§ WHAT YOU WILL DO
Would you copy each line of the records that includes the word "Viewport"?

-- RECORDED DATA follows --

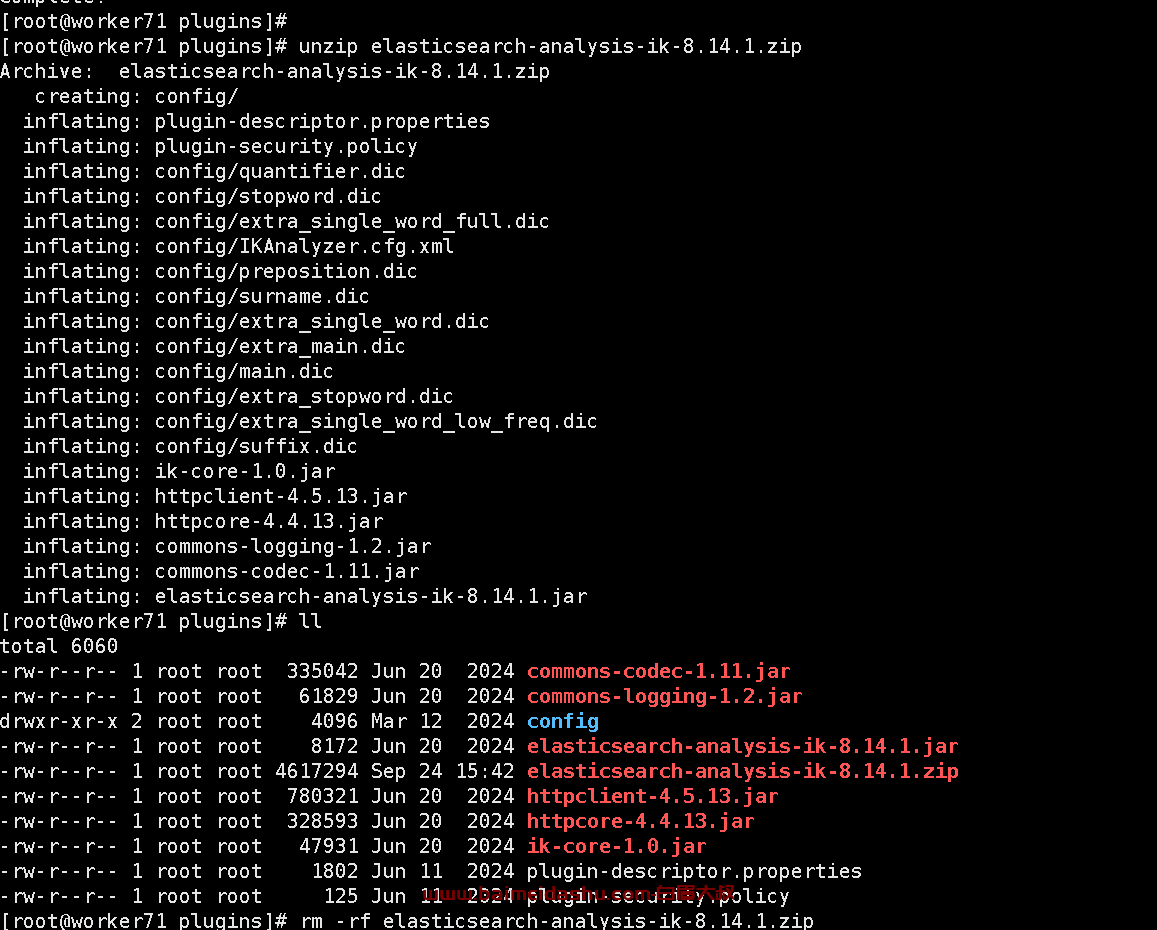The width and height of the screenshot is (1157, 930).
Task: Click ik-core-1.0.jar in red listing
Action: 616,847
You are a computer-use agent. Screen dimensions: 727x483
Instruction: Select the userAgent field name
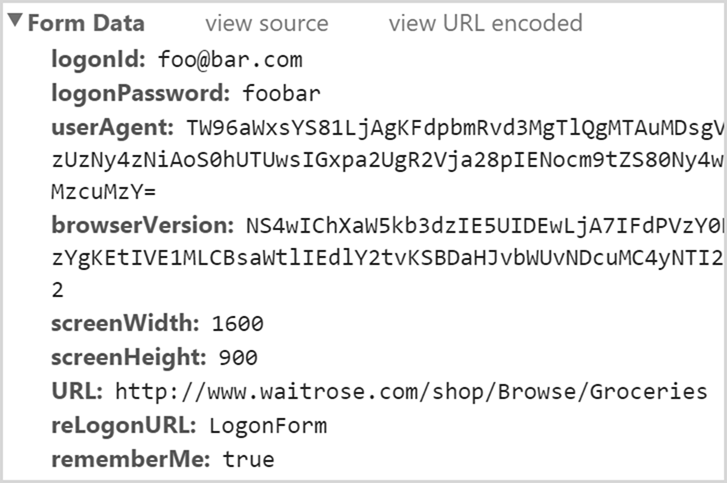coord(112,127)
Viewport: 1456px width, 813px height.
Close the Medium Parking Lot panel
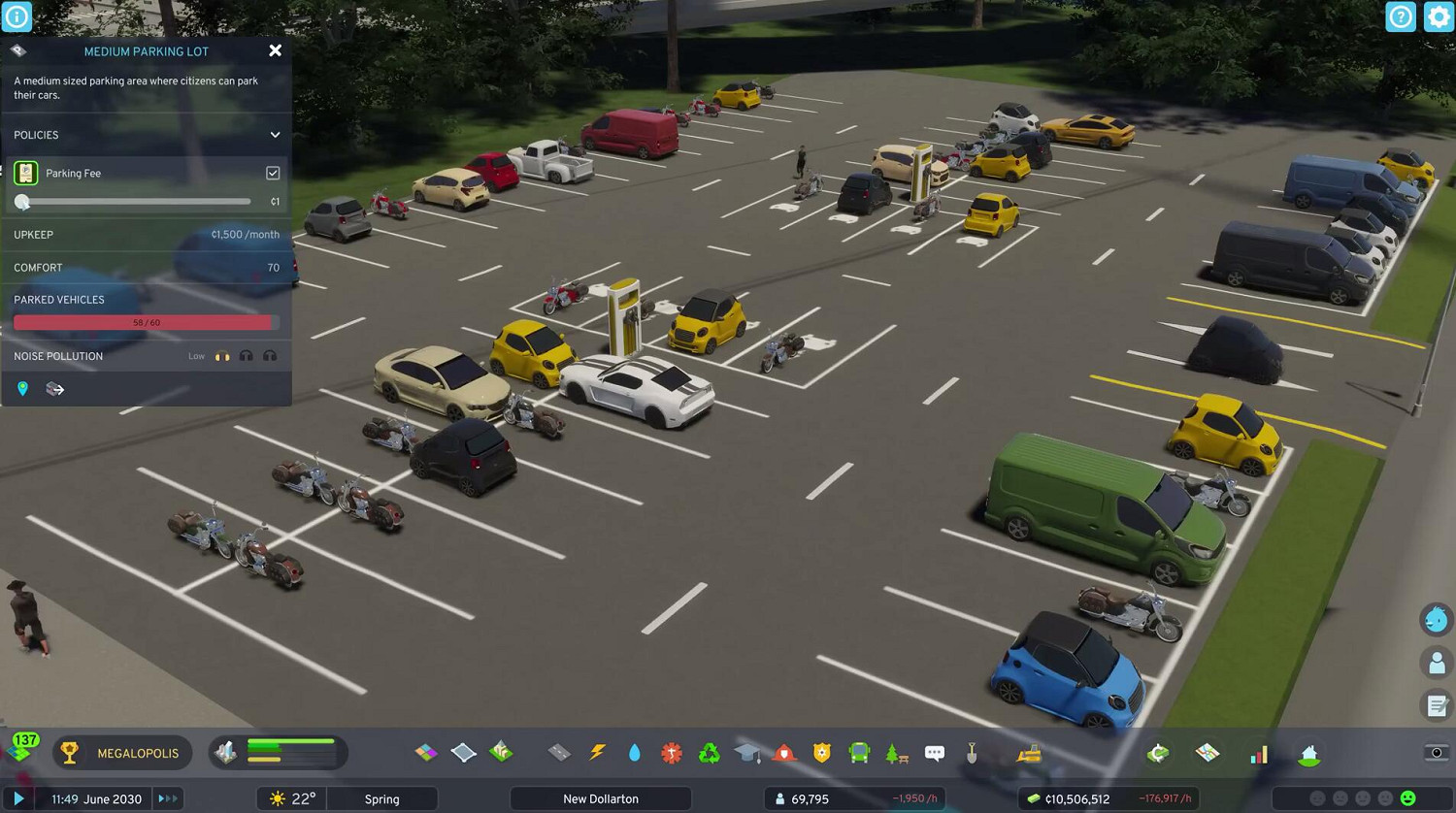pyautogui.click(x=275, y=50)
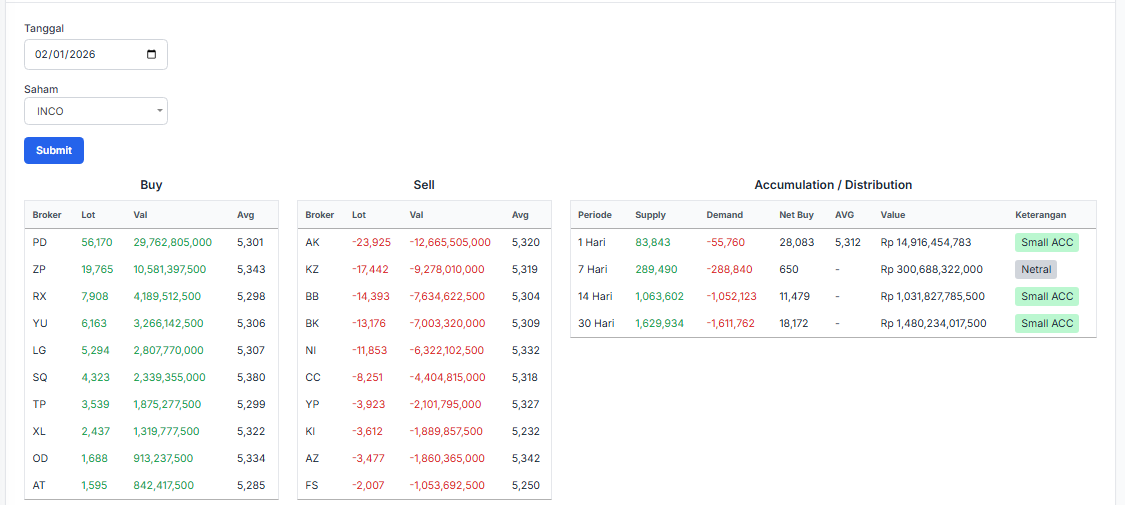
Task: Select broker ZP in Buy table
Action: [x=40, y=269]

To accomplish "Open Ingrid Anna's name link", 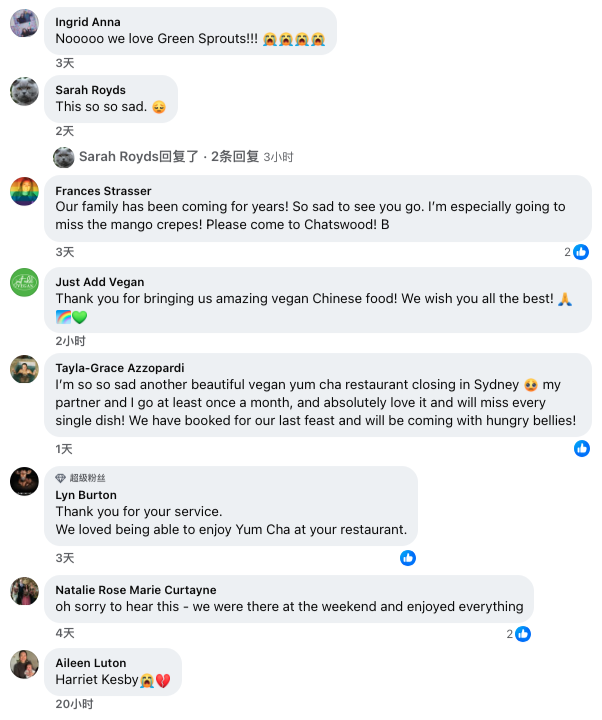I will coord(88,22).
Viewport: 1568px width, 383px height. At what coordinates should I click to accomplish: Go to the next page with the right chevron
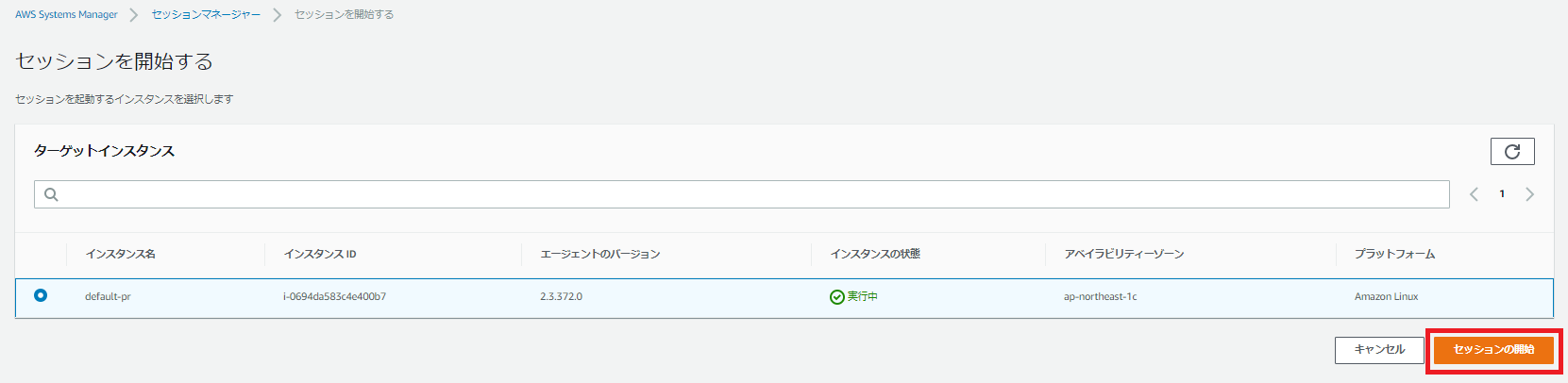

-- RECORDED DATA concluded --

§ PROBLEM SOLUTION
Viewport: 1456px width, 813px height.
Viewport: 1568px width, 383px height. At what coordinates should I click to accomplish: Go to the next page with the right chevron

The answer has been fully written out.